- Genre: Family; Drama;
- Based on: The Adventures of Tom Sawyer and Adventures of Huckleberry Finn by Mark Twain
- Written by: Roy Johansen
- Directed by: Paul Krasny
- Starring: Raphael Sbarge; Mitchell Anderson; Megan Follows; William Windom; Ned Beatty; Paul Winfield;
- Music by: Lee Holdridge
- Country of origin: United States
- Original language: English

Production
- Producer: Hugh Benson
- Cinematography: James W. Roberson
- Editor: Richard Rabjohn
- Running time: 92 minutes
- Production company: Walt Disney Television

Original release
- Network: Disney Channel
- Release: October 21, 1990

= Back to Hannibal: The Return of Tom Sawyer and Huckleberry Finn =

Back to Hannibal: The Return of Tom Sawyer and Huckleberry Finn is a 1990 American television family drama film directed by Paul Krasny and written by Roy Johansen, based on The Adventures of Tom Sawyer and Adventures of Huckleberry Finn by Mark Twain.
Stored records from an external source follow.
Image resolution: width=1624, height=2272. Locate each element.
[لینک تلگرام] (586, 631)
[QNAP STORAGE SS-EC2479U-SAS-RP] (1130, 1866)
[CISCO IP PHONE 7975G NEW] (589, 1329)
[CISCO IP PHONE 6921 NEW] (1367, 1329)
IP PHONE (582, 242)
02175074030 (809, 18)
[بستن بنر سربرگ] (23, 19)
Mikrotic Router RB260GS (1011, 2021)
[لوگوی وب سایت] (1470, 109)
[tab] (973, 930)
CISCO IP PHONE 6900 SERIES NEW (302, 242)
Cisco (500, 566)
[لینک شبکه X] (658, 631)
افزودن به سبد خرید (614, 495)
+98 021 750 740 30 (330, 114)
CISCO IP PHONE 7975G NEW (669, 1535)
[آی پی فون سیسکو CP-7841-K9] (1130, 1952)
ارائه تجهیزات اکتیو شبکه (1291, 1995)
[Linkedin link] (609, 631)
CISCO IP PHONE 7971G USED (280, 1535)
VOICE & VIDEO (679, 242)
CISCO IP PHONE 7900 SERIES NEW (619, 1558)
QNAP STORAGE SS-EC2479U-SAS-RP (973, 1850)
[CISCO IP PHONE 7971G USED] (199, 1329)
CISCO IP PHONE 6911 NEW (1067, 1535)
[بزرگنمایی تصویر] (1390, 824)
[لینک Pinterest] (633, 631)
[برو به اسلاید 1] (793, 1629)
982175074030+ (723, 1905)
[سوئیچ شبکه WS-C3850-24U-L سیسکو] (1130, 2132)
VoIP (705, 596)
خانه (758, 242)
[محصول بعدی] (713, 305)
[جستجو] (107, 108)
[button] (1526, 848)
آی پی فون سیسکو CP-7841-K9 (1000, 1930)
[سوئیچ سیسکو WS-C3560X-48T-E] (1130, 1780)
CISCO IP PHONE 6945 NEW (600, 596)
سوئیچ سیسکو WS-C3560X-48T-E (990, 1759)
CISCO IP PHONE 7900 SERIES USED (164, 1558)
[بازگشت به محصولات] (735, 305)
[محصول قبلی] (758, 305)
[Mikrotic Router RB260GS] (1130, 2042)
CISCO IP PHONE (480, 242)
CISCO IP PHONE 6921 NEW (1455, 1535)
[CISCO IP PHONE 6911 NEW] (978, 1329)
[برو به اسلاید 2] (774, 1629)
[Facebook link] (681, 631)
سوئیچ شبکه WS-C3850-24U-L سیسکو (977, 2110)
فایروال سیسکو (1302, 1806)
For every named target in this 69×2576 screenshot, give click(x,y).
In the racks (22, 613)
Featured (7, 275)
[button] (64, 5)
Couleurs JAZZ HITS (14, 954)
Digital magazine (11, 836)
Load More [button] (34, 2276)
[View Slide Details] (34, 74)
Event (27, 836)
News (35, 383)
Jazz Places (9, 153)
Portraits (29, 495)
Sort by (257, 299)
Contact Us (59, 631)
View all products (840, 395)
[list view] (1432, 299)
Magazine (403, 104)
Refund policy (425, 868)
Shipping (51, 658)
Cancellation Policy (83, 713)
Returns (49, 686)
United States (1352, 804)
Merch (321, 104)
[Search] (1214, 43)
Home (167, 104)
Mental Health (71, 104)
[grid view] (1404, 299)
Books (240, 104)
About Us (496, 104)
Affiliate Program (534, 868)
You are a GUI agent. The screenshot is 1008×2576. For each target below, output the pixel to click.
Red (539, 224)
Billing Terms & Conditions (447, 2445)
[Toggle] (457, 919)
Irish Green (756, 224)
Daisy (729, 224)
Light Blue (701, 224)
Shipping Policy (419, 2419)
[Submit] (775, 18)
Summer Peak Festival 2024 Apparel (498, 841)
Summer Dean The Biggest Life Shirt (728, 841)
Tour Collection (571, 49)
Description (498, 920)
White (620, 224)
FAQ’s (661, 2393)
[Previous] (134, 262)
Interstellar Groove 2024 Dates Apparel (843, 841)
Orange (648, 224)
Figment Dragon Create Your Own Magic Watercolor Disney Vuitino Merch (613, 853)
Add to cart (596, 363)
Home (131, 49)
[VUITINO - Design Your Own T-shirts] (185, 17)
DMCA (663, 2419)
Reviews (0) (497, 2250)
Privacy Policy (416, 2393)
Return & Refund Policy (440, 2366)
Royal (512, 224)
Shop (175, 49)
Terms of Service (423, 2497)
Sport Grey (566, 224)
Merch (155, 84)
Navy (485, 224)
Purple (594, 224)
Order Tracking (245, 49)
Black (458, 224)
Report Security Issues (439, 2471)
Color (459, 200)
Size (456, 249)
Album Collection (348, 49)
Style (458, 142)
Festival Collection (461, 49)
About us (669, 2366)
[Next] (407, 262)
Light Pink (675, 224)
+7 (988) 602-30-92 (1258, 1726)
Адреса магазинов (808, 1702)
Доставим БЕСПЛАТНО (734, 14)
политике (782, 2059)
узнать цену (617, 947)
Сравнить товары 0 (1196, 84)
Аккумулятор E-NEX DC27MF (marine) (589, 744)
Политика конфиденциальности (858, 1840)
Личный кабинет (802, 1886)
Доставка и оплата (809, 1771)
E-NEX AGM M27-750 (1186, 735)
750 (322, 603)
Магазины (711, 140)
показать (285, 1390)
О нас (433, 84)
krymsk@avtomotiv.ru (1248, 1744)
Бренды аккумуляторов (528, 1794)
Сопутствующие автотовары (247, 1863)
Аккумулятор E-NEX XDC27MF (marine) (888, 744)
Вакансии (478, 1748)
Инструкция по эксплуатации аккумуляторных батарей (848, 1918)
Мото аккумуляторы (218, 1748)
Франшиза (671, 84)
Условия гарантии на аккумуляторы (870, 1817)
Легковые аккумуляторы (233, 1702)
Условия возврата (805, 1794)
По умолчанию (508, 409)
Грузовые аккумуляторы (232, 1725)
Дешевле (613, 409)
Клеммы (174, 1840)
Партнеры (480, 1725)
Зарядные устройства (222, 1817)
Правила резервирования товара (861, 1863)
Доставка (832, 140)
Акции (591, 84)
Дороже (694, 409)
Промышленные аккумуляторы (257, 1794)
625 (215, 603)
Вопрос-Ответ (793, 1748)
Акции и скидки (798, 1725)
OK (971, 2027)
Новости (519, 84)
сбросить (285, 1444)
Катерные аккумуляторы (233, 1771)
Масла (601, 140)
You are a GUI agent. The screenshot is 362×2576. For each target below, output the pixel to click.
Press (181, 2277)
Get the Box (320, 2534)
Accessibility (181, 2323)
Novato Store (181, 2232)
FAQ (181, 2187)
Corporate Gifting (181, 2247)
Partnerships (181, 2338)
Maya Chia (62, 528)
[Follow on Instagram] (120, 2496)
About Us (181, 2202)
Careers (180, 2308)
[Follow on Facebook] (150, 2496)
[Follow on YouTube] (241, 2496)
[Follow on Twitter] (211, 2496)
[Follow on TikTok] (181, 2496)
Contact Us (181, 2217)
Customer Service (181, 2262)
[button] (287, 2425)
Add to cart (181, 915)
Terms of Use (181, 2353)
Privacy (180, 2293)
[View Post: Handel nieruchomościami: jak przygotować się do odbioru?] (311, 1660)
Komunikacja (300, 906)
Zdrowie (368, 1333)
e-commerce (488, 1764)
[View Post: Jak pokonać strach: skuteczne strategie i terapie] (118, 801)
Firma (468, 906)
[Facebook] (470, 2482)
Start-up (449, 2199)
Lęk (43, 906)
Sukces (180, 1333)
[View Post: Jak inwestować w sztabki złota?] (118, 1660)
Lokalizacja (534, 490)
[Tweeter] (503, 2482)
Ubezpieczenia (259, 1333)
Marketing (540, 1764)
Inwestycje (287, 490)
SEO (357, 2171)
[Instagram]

It aired on the Disney Channel on October 21, 1990. In the film, Tom Sawyer and Huck Finn work to save their friend Jim from a charge of murder.

==Cast==

- Raphael Sbarge as Tom Sawyer
- Megan Follows as Becky Thatcher
- Mitchell Anderson as Huckleberry Finn
- Zachary Bennett as Marcus
- Val Safron as Aunt Lucille
- Ned Beatty as Duke Of Bridgewater
- Paul Winfield as Jim Watson
- Joseph Bova as King of France
- William Windom as Judge
- Terry Snyed as Samuel Biggs

==Reception==

The pilot gained a mixed reception from critics.